------ The data ------

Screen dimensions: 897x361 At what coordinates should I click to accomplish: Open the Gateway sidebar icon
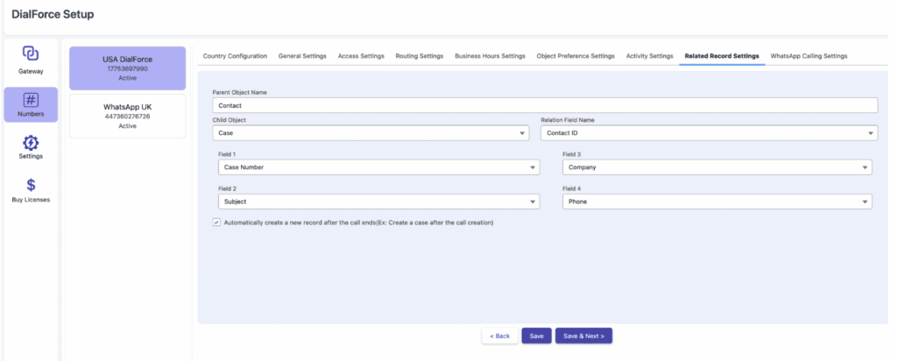[x=31, y=53]
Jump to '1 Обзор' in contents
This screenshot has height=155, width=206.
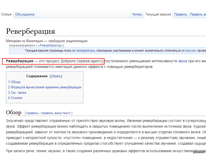click(14, 82)
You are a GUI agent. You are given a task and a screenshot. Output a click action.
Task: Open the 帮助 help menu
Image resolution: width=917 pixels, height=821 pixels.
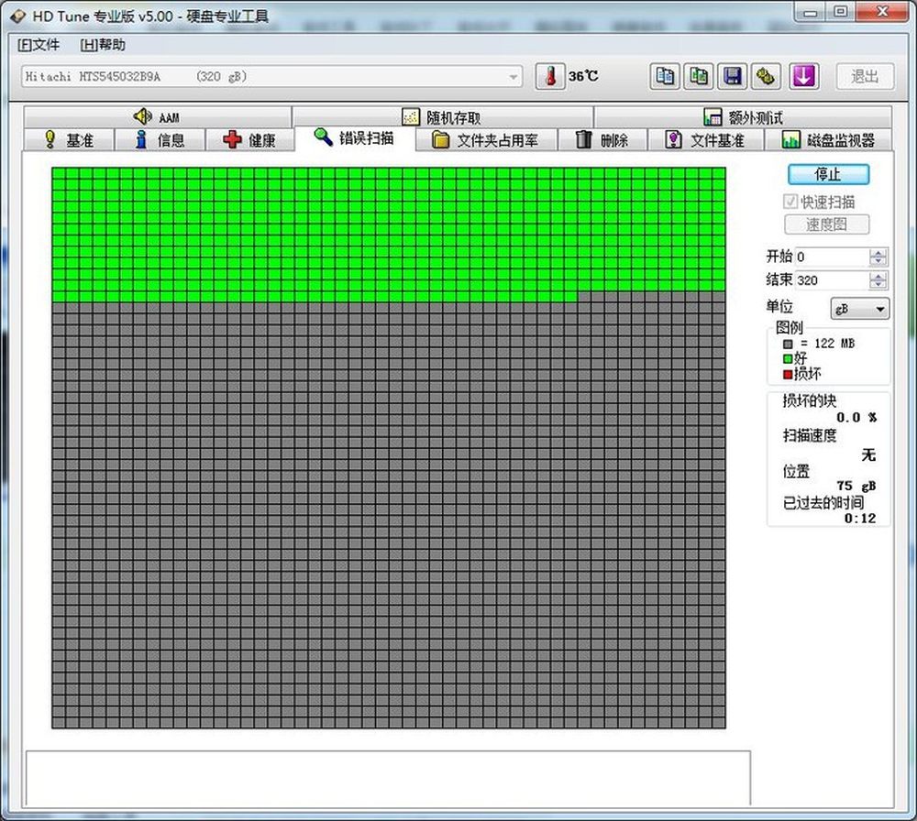[103, 45]
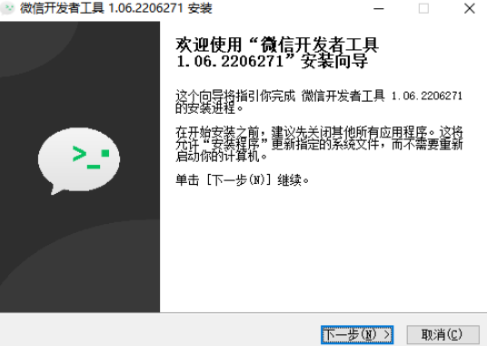
Task: Click the quoted “安装程序” text in paragraph
Action: pyautogui.click(x=235, y=144)
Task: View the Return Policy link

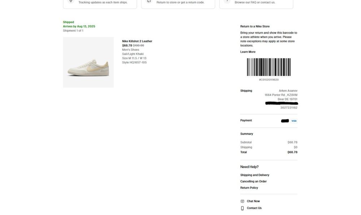Action: click(x=249, y=188)
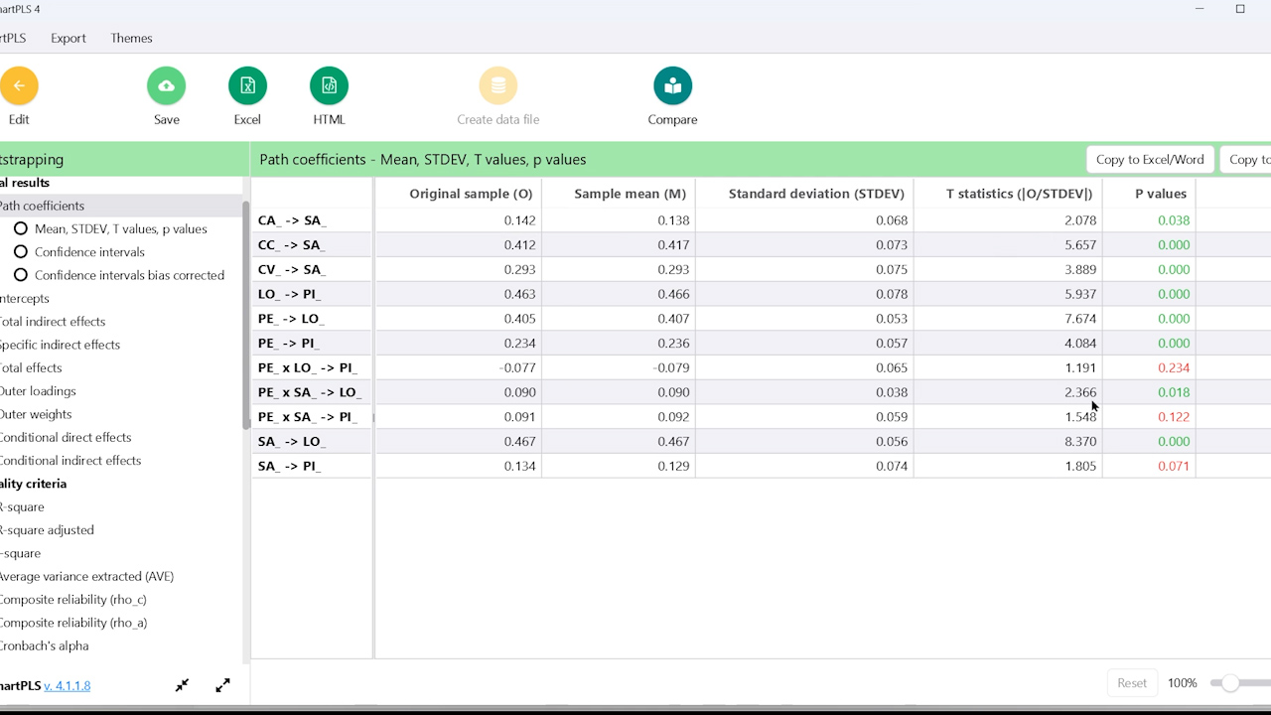Select Mean, STDEV, T values, p values radio
The height and width of the screenshot is (715, 1271).
tap(21, 228)
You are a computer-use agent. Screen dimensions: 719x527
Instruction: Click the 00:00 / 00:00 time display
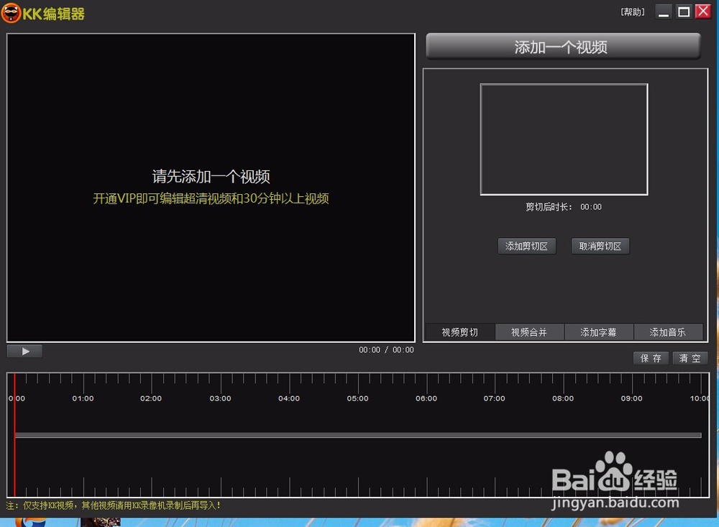386,350
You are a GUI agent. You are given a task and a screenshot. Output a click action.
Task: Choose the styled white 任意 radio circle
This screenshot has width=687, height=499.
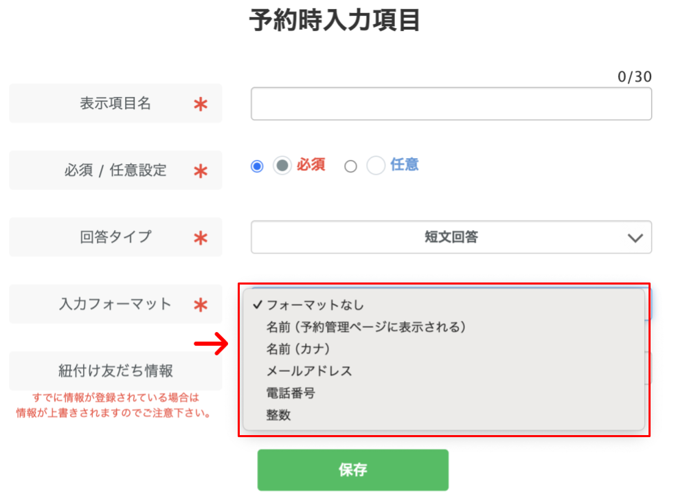coord(376,166)
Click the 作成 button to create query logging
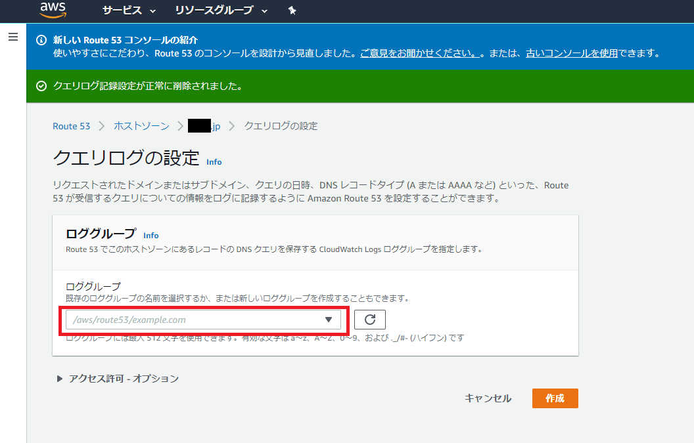Viewport: 694px width, 443px height. [555, 398]
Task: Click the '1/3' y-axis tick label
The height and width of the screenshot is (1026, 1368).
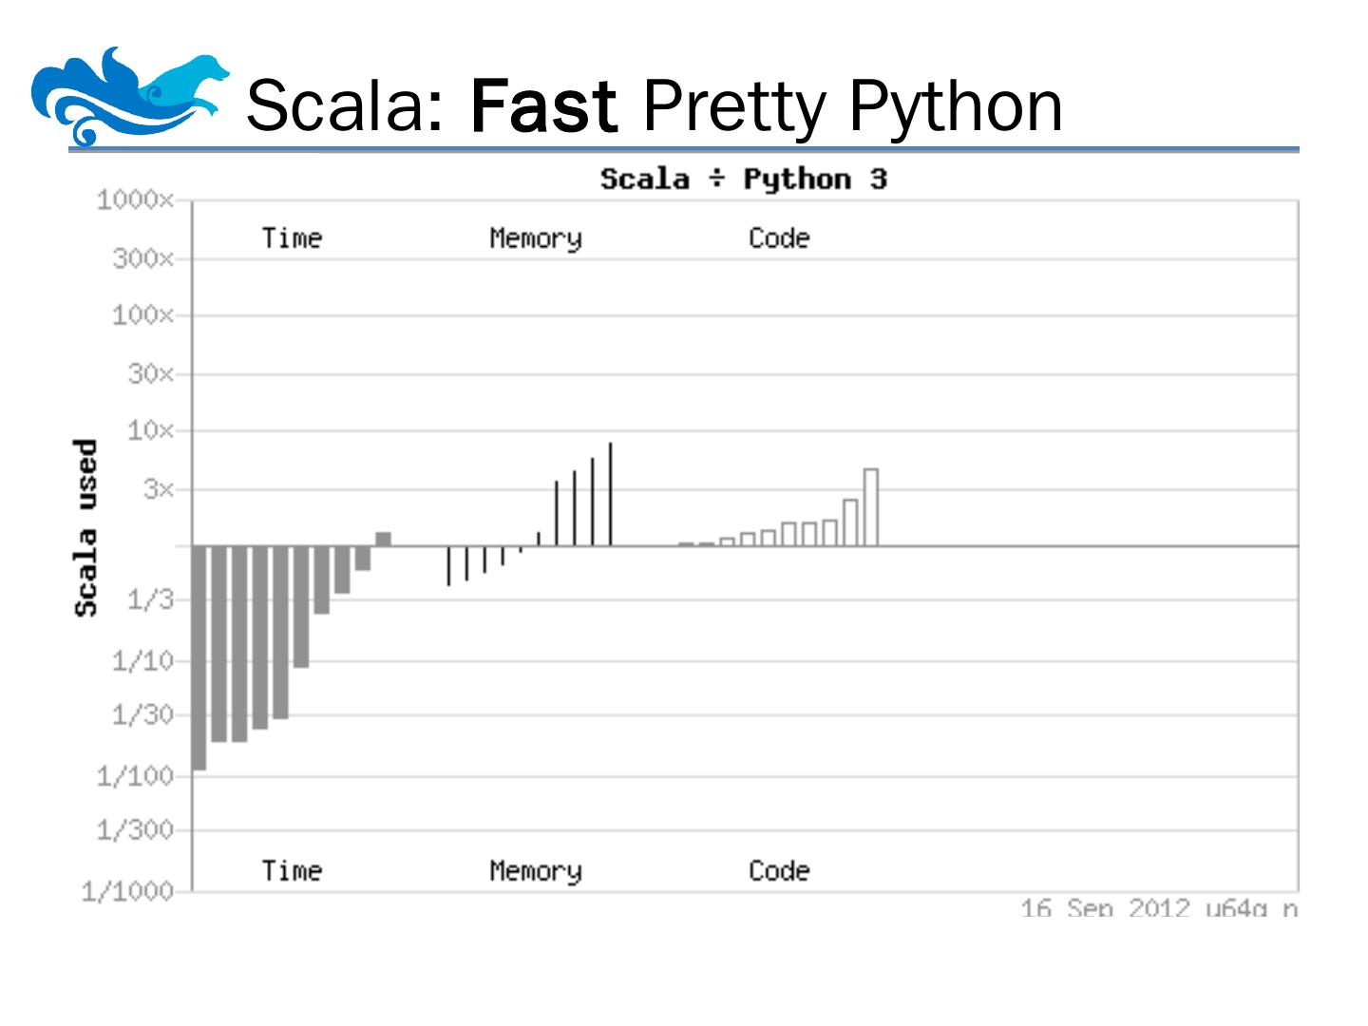Action: click(150, 599)
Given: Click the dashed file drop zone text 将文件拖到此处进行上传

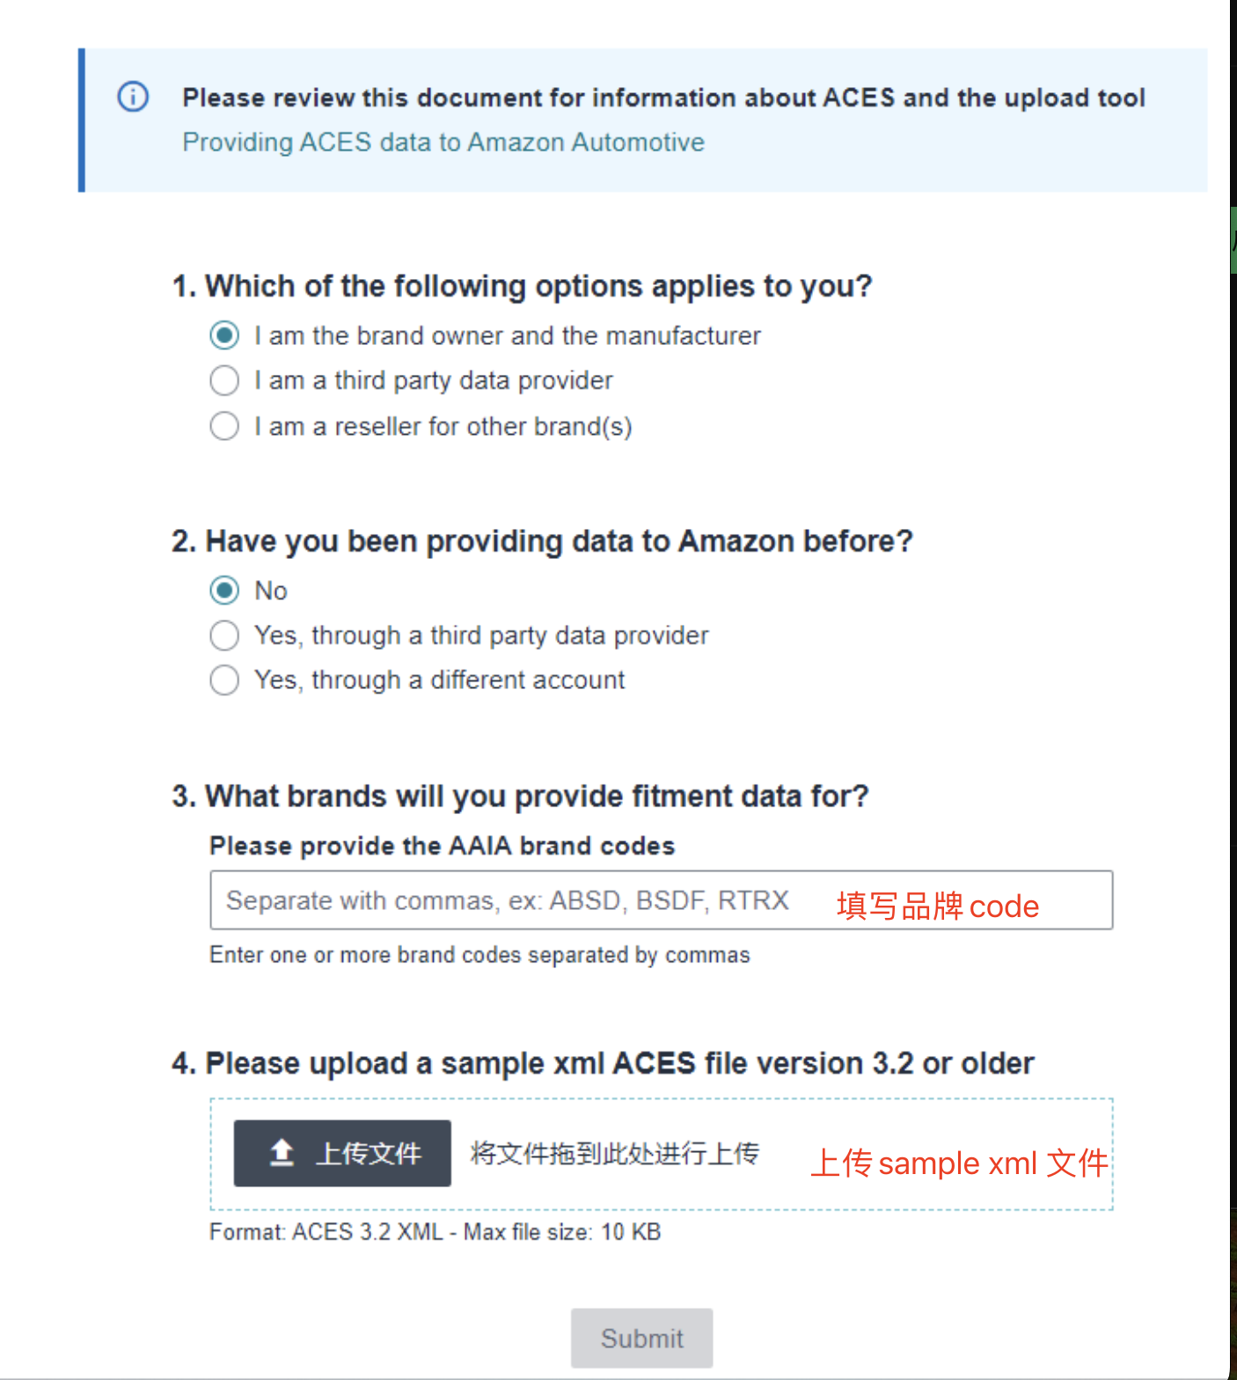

------

## What you have to do
Look above for the line containing "Click the 作成 button to create query logging", then retype it and each line after it to the end of the records, exactly and without pictures.

## Answer box
Click the 作成 button to create query logging
Viewport: 694px width, 443px height. [555, 398]
Task: Click the '1/3' y-axis tick label
The height and width of the screenshot is (1026, 1368).
Action: click(150, 599)
Given: Click the dashed file drop zone text 将文件拖到此处进行上传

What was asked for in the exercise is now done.